Dans les open spaces, l’heure n’est plus aux bilans, mais à l’analyse comparative.
-«Tu savais que le banquier privé chez X gagne 30% de plus qu’ici ?»
-«Et moi qui pensais que mon salaire était correct…»
-«Je génère plus de PNB que tous leurs desk réunis pour un salaire inférieur au poste équivalent»

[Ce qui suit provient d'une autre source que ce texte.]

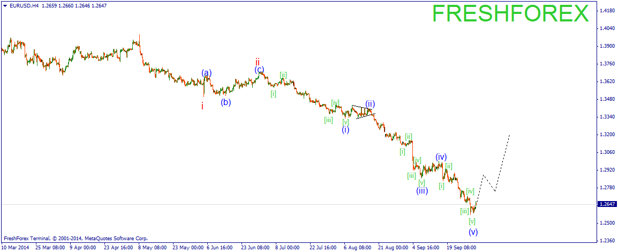
Task: Open the chart menu arrow beside EURUSD,H4
Action: pos(5,5)
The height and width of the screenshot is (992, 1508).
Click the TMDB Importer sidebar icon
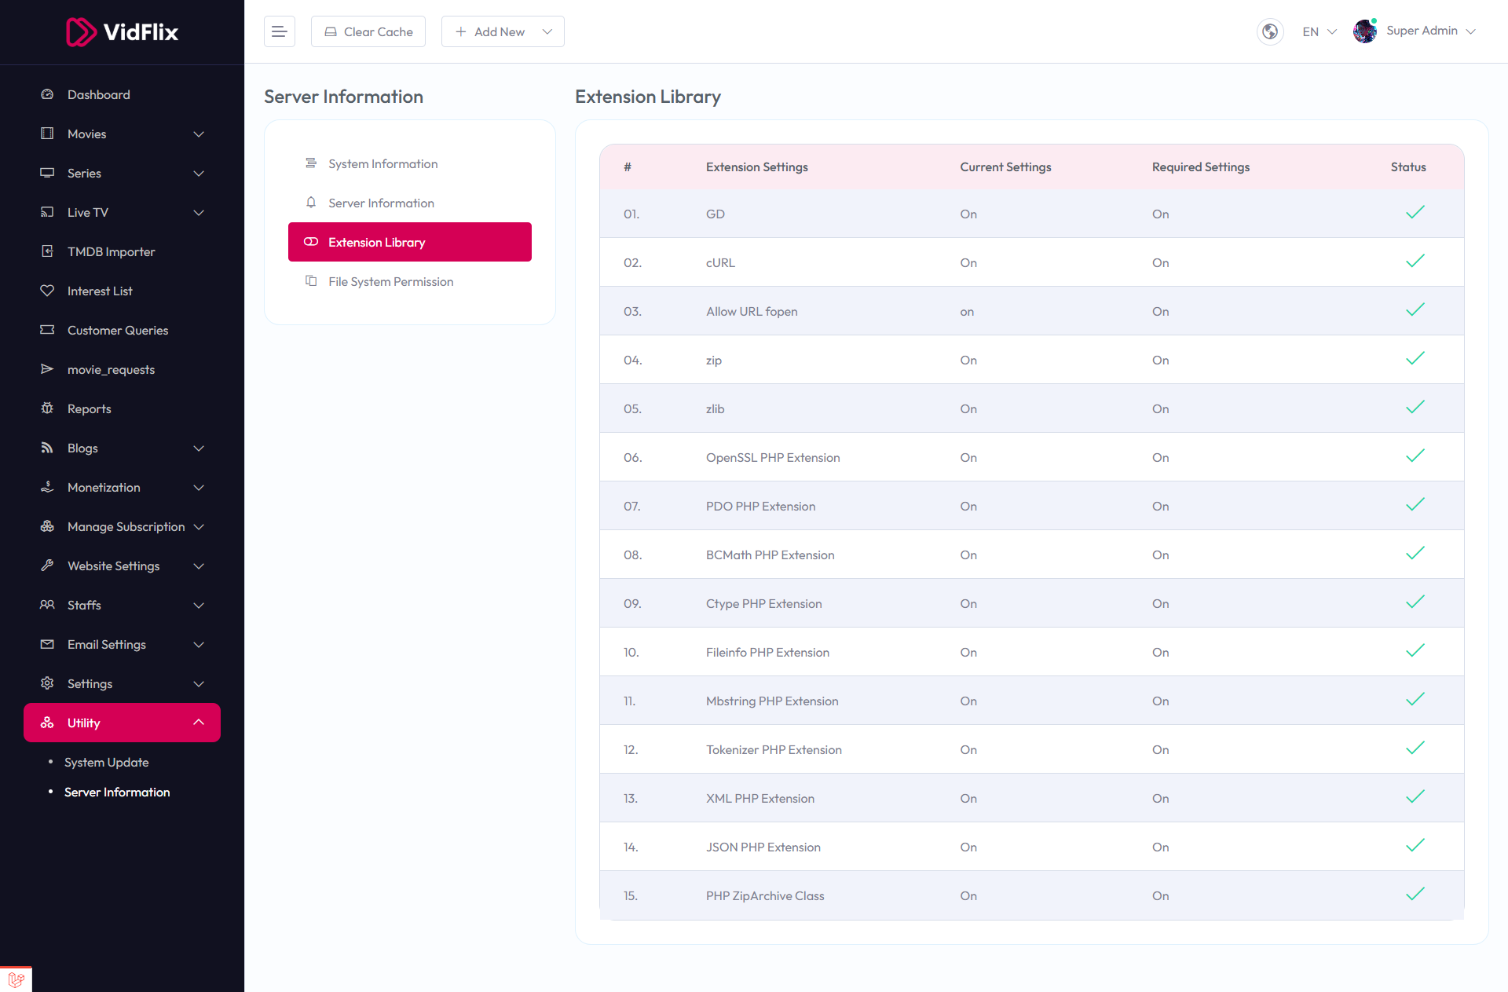tap(47, 251)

Les effets secondaires n’ont pas tardé : hausse des tensions, baisse de moral, et apparition brutale de ce que les RH appellent pudiquement des «sautes d’humeur». On assiste même à des mouvements sismiques dans les bureaux. Mais des DRH de banques consultés sur le sujet tentent de minimiser la portée de ces données. L'un d'eux nous explique que le salaire de base n'est pas calculé de la même manière chez tout le monde. A cela s'ajoutent les différents bonus, primes et challenges. Dans certains postes, les bonus sont une composante conséquente de la rémunération et ne sont pas reflétés dans les salaires de base, nous dit-on. Les banquiers disent aussi entendre tout et son contraire pour expliquer les écarts de salaires.

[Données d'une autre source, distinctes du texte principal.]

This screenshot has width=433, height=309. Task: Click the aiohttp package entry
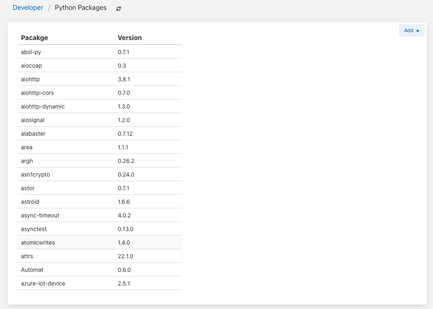tap(30, 79)
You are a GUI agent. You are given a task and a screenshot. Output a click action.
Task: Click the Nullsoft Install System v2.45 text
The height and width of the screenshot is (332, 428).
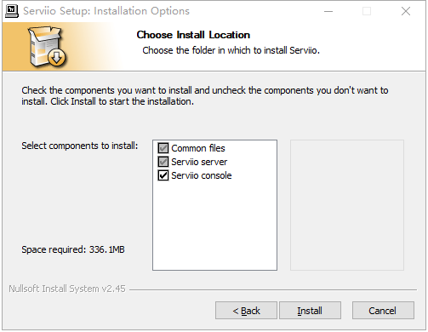67,289
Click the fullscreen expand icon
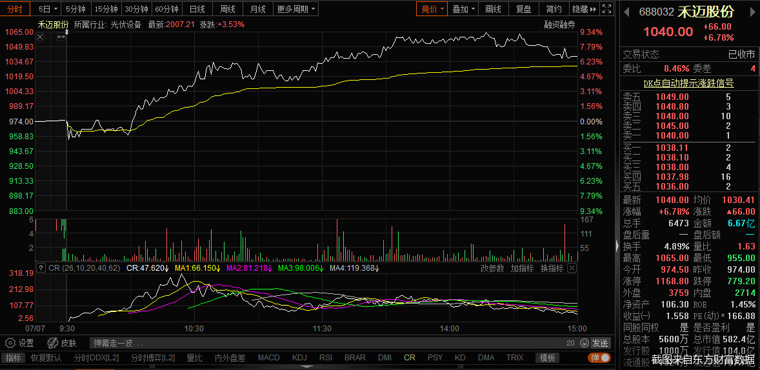This screenshot has width=760, height=370. click(x=606, y=9)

En tout cas, ce matin, le seul cours qui intéresse les banquiers, ce n’est plus celui de l’USD/MAD, mais celui du «concurrent d’en face au même poste».
Dans un secteur où la grogne sociale est déjà latente, cet épisode n’avait vraiment rien d’utile. Il agit comme un catalyseur d’un malaise ancien que beaucoup feignent d’ignorer. Mais avec les chiffres désormais sur la table (ou sur WhatsApp), les managers auront du pain sur la planche.

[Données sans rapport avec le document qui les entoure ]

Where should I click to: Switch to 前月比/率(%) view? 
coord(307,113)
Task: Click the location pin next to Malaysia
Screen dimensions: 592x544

La CNSS a expliqué mercredi soir que dès l’observation de la fuite des données, le protocole de sécurité informatique a été actionné avec des mesures correctives qui ont permis de contenir le chemin utilisé et de renforcer les infrastructures, ajoutant que des moyens ont été mis en œuvre pour identifier précisément les données concernées.
Rappelant que la protection des données personnelles et la confidentialité des informations de ses usagers constituent une priorité absolue, la CNSS a fait savoir qu’une enquête administrative interne est en cours alors que les autorités judiciaires compétentes ont été saisies par la Caisse.
A cet effet, «nous appelons l’ensemble des citoyens et médias à faire preuve de vigilance, de sens de la responsabilité et d’éviter tout acte de diffusion ou de partage de données fuitées ou falsifiées au risque de s’exposer à des conséquences judiciaires», conclut ce communiqué.